Indian has been pressing for the reinstatement of the GSP.
If Washington goes ahead and withdraws the GSP on more items it would be the strongest punitive action since President Donald Trump took office in 2017 and vowed to reduce the US deficit with large economies.
The threat comes at a time the commerce ministers of India and the US are scheduled to meet next week to discuss issues such as steel duties by Washington, e-commerce rule changes by the Modi government and the opening up of the Indian market to American goods and the reduction of trade deficit.
According to senior commerce ministry officials, US Secretary of Commerce Wilbur Ross and commerce and industry minister Suresh Prabhu will meet on February 14 to discuss these issues threadbare. The meeting will be held under the aegis of the US-India Commercial Dialogue.

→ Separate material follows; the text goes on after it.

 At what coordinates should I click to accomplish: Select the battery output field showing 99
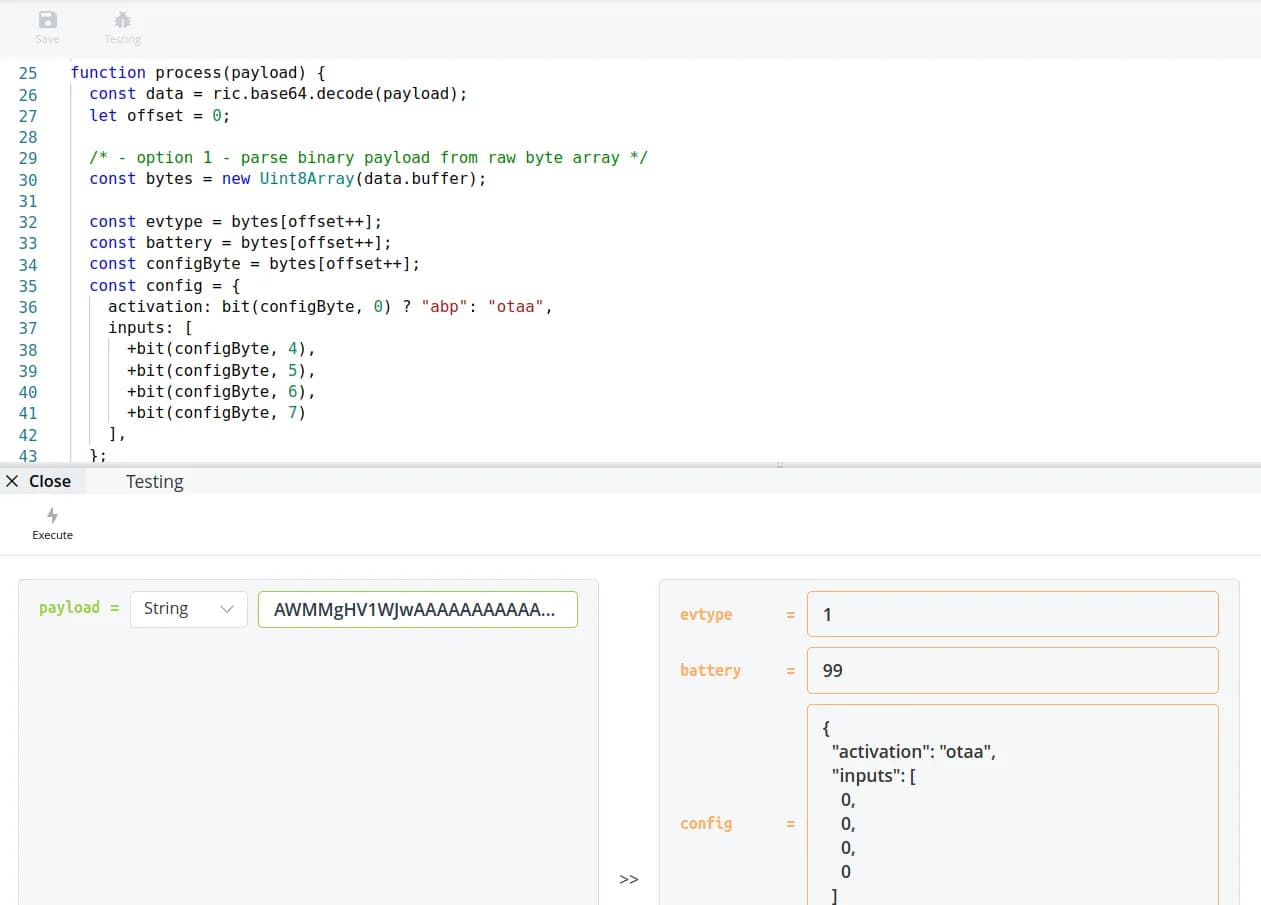pos(1012,671)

They also indicated India would press for the extension of the waiver on the import of Iranian crude that is slated to end in March. The extension of the waiver by the US would enable India to secure cheap crude from Tehran.

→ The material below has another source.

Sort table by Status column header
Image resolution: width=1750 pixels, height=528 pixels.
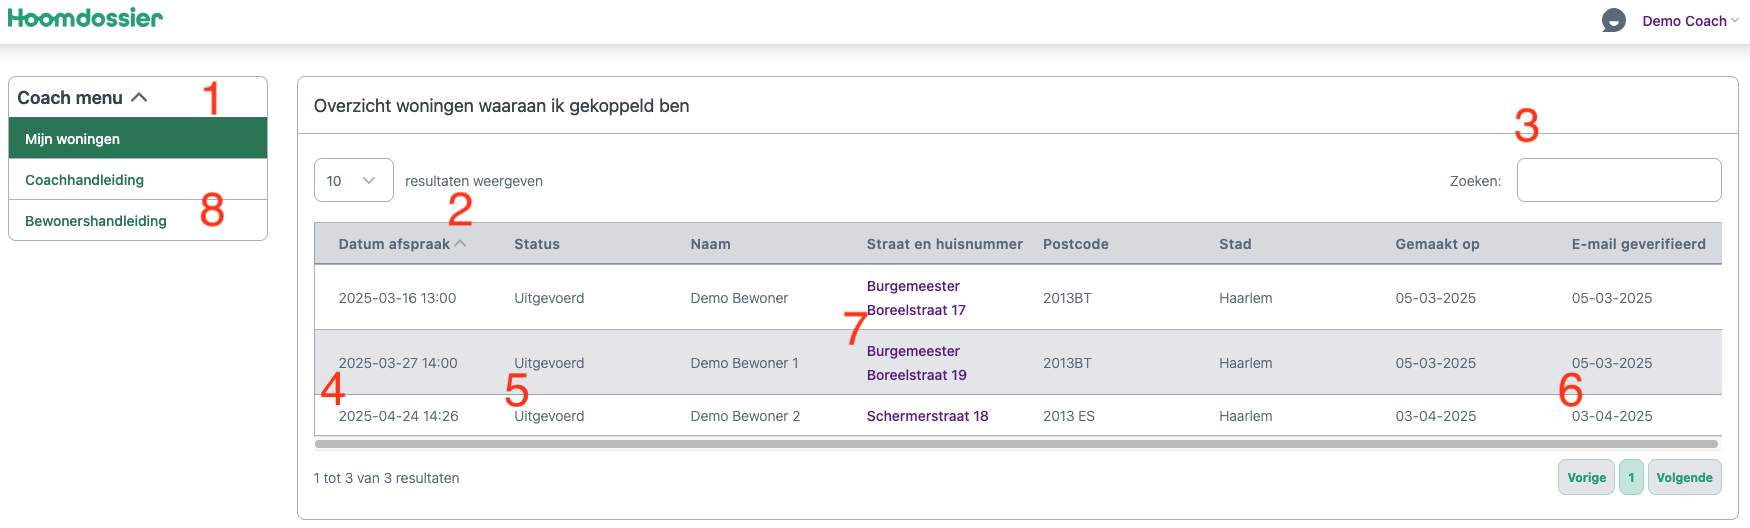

In November, the US had allowed eight countries to buy oil from Iran for a period of 180-days, while imposing economic sanctions against the Islamic nation.
Top CEOs from both the countries, led by ATC’s James Taiclet and Tata Son’s N. Chandrasekaran, will also brainstorm on areas of bilateral co-operation at the India-US CEO Forum to be held simultaneously on February 14.
The trigger for the latest downturn in trade ties is India’s new rules on e-commerce that restrict the way Amazon and Walmart-backed Flipkart do business and the steps to force global card payments companies such as Mastercard and Visa to move their database to India.
The US has been pushing India to open up more areas where it can export or to reduce tariff on products such as high-end motorbikes.
Washington is upset with New Delhi for tightening the FDI rules on e-commerce that would force US majors such as Amazon and Walmart to change their model of operation in the online space in India and could cause revenue loss.
The US is also unhappy with India imposing import duties on smartphones and some other electronic and telecom equipment.
India, on the other hand, is aggrieved by America’s refusal to remove penal duties on its steel and aluminium.
Next week’s meeting assumes importance in the wake of the US concern about its trade deficit with India.
India’s trade surplus with the US was $21.27 billion in 2017-18. In the April-November period of the current fiscal, this gap was $10.5 billion in India’s favour.